Disque D. Deane (July 6, 1921 – November 8, 2010) was a prominent American financier and investor. He was the founder of, and a general partner in Starrett City Associates, which owned Starrett City in Brooklyn (now called Spring Creek Towers). Deane was at one time a partner at Lazard, the investment bank, where he revolutionized corporate finance by pioneering sale-leaseback transactions.

==Biography==
Disque was a 1939 graduate of Stuyvesant High School and attended Duke University.
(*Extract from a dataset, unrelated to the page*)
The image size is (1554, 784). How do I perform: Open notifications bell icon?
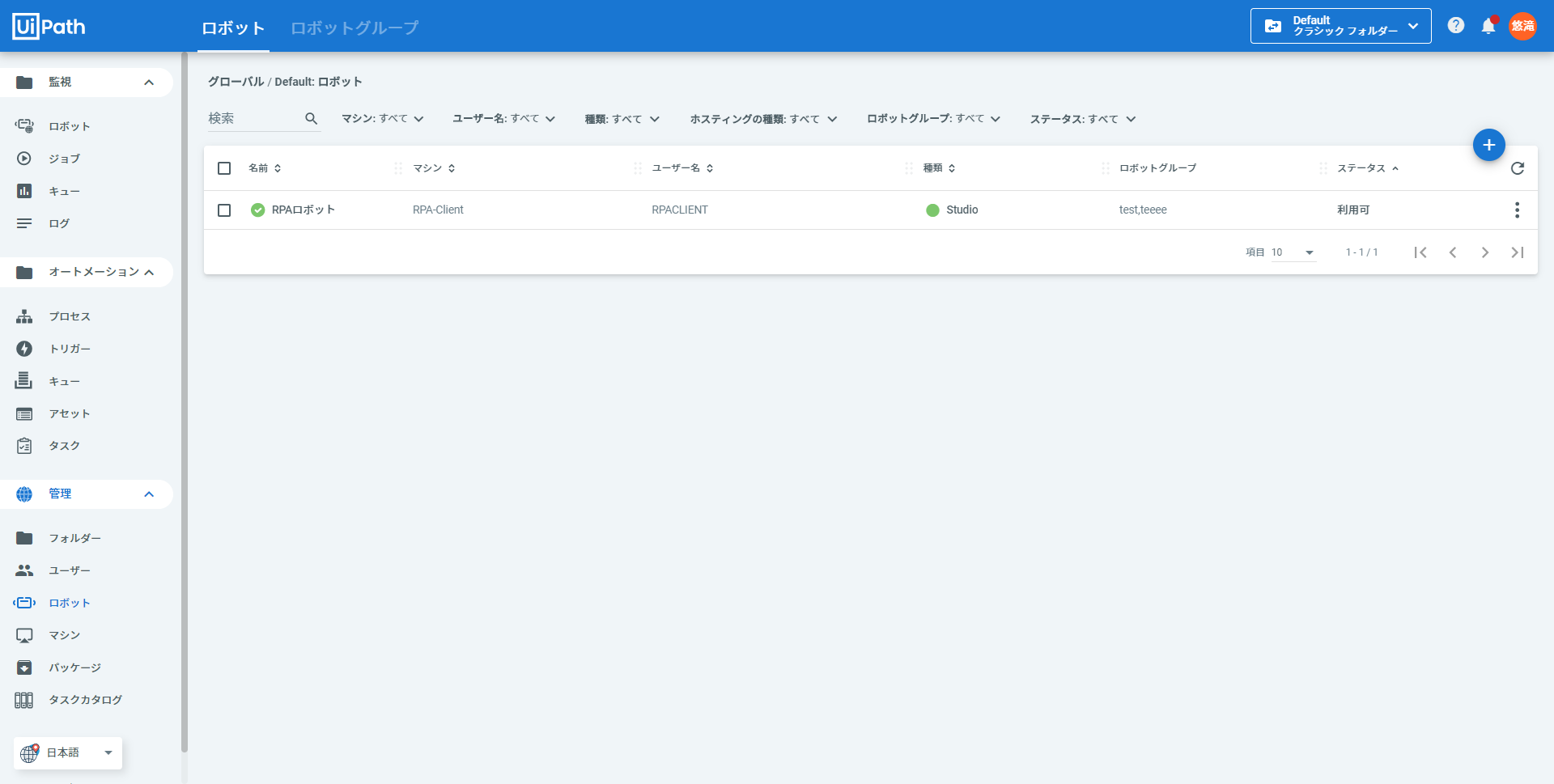(1488, 26)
Deane was a founder of Corporate Property Investors which was sold to the Simon Property Group and which sold the General Motors Building to Donald Trump and Conseco Insurance for $878 million in 1998.

Other positions held by Disque Deane included Chairman of The Deane Group, private merchant bankers, and Bolfarm S.R.L, a large Bolivian industrial agricultural company. Deane held senior positions and directorships at Eastman Dillon Union Securities, RCA Corporation, and Sun Chemical. Deane was the Chairman of the Deane Laboratory at Duke University.

==Personal life==
Deane married his first wife, Anne Shepard Delafield, in 1945. They had a son, Hare Delafield Deane, born in 1949. They divorced in 1950. He married his second wife, Marjorie Angele Schlesinger, Chairman and Publisher of the Tobe Report in 1952. They had four children: Marjorie Gregg Swain, Kathryn Morgan Deane-Krantz, Disque D. Deane, Jr., and Walter Longstreet Deane in addition to several grandchildren. They divorced in 1991. That same year, Deane married his third wife, Carol Woodin Gram. They had two children: Anne and Carl.

A resident of Boston, Deane died at the age of 89 on November 8, 2010, at his home there due to pneumonia. Services were held at the Fifth Avenue Presbyterian Church. In 2018, Starrett City Associates sold his property.